17. The method of claim 16, wherein each of the plurality of treatment prediction models is a separately trained random forest ensemble of decision trees.
18. The method of any of claims 16-17, wherein the plurality of medical treatment modalities are for alleviating chronic pain.
19. The method of claim 18, wherein the medical treatment modalities for alleviating chronic pain are selected from a group comprising a multimodal treatment, a class of medication, a particular medication, a class of injection, a particular type of injection, an implanted medical device, a behavioral medicine treatment, an integrative medicine treatment, a rehabilitation therapy, and an orthotic or assistive device.
20. The method of claim 18, wherein the plurality of predicted features include features indicating at least one of:
Charlson co-morbidity index, post-traumatic stress disorder (PT SD), pain experience duration, opioid use or misuse, neuropathic pain level, Medicaid status, socioeconomic factors in region of patient's residence, medical diagnoses, medication prescriptions, medical procedure history, body pain map, patient age, patient sex, patient education level, tobacco use, alcohol use, illicit drug use, anxiety level, depression level, global mental health level, global physical health level, pain interference, positive outlook level, or sleep disturbance level.

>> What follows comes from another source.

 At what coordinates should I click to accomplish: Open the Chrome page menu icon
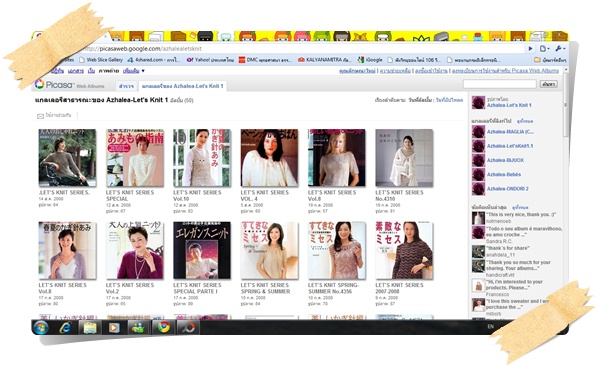coord(544,49)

21. The method of any of claims 16-20, wherein each of the plurality of treatment prediction models exhibits an area under receiver operating curve (AUROC) or selective area under receiver operating curve (SAUROC) score of at least 0.65.
22. The method of any of claims 16-21, wherein the plurality of predictive features include at least 2, 3, 4, 5, 6, 7, 8, 9, 10, 11, or 12 shared predictive features.
23. The method of any of claims 16-22, wherein the values for the one or more shared predictive features are each calculated once from the patient data and processed by each of the two or more treatment prediction models without need to re-calculate the values for the one or more shared predictive features for processing by different ones of the two or more treatment prediction models.
24. The method of any of claims 16-23, wherein a treatment response prediction indicates a likelihood of the patient achieving at least one of the following conditions within a predetermined period of time:
(i) a threshold improvement in average pain intensity, (ii) a threshold improvement in physical function, or (iii) a threshold improvement in patient's overall impression of change.
25. One or more computer-readable storage media encoded with instructions that, when executed by one or more computers, cause the one or more computers to perform any of the methods of claims 1-24.
26. A system, comprising:
one or more computers; and one or more computer-readable storage media encoded with instructions that, when executed by the one or more computers, cause the one or more computers to perform any of the methods of claims 1-24.